Agarrou no envelope, deu meia volta e saiu rapidamente do escritório.

 

 

– Dois dias, Alessia – disse o príncipe Vittorio Antoninni. – Isso é a única coisa que te peço.

Alessia Antoninni manteve o olhar sobre as vinhas, que, iluminadas pela luz da lua, se estendiam até às suaves colinas da Toscana. Era outono e as vinhas, as quais já tinham despojado há muito tempo do seu fruto, pareciam mortas.

– Já te disse, papá. Tenho um trabalho em Roma.

– Trabalho... – replicou o príncipe. – É o que chamas a andar a servir famosos?

– Trabalho para uma empresa de relações públicas – disse ela. – Não sirvo ninguém. Lido com os clientes.

– O que significa que ocupares-te das relações públicas do teu próprio pai não deveria parecer-te esforço algum.

– Não é uma questão de esforço, mas de tempo. Não o tenho.

– Talvez o que não tenhas é o desejo de ser uma boa filha.

– Não deverias ter agendado a visita desse americano se sabias que não ias estar disponível.

– Quantas vezes tenho de to explicar? Surgiu uma coisa. Não posso estar aqui para a visita do signor Orsini e seria pouco cortês cancelá-la.

– O que queres dizer é que seria perigoso desiludir um gângster.

– Cesare Orsini é um homem de negócios. Porquê acreditar nas mentiras da imprensa sensacionalista?

– Tenho a certeza de que os teus empregados poderão ocupar-se de tudo. Os teus contabilistas, a tua secretária...

– E o jantar que organizei? – replicou o príncipe, arqueando um sobrolho. – Achas que seria adequado que a minha governanta fizesse de anfitriã?

– Há anos que não faço de tua anfitriã. A tua amante que se encarregue disso. Já o fez antes.

– O signor Orsini nasceu neste país.

– Nasceu na Sicília – disse Alessia, com todo o desdém de uma aristocrata da Toscana.

– Os sicilianos apegam-se muito aos costumes do passado. O facto de a minha amante fazer de anfitriã poderia ofendê-lo. Por acaso, esperavas que eu negasse que tenho uma amante? – acrescentou o príncipe, com frieza. – Já sabes o estado em que se encontra a tua mãe.

– A minha mãe está numa clínica!

– Sim. E muito cara – o tom de voz do seu pai sugeriu algo que provocou um calafrio pelas costas de Alessia.

– O que estás a insinuar?

– Sem uma injeção de capital, receio que tenha de tomar algumas decisões muito difíceis. Sobre a tua mãe e sobre a clínica.

– Não há decisão alguma – replicou Alessia. – É a clínica ou um hospital público.

– Efetivamente. É como tu disseste. Ou uma coisa... Ou a outra.

Alessia pôs-se a tremer. Sabia que o seu pai falava a sério. Era um homem sem coração.
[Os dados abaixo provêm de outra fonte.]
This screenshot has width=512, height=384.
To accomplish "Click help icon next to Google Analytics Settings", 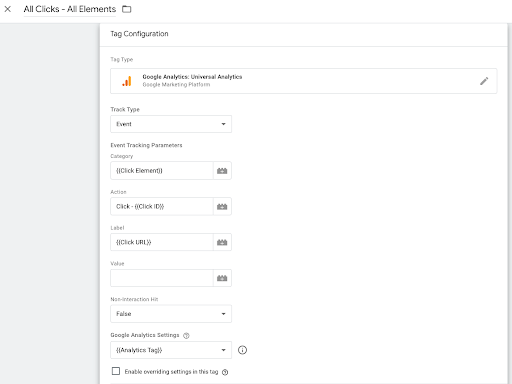I will [186, 336].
– Vejo que não gostas do que te disse, minha filha, mas não vou perder o que faz parte da nossa família há quinhentos anos.

– Deverias ter pensado nisso antes de levar o vinhedo à beira da bancarrota.

– Vais fazer o que te pedi ou não?

– Dois dias – disse ela. – É a única coisa que posso dar-te.

Grazie, bella mia.

– Um chantagista não agradece à pessoa que chantageia, papá.

Enquanto entrava na casa e se dirigia para o que fora o seu quarto, decidiu que não fora a resposta que teria gostado de dar ao seu pai, mas não lhe tinha ocorrido nada melhor.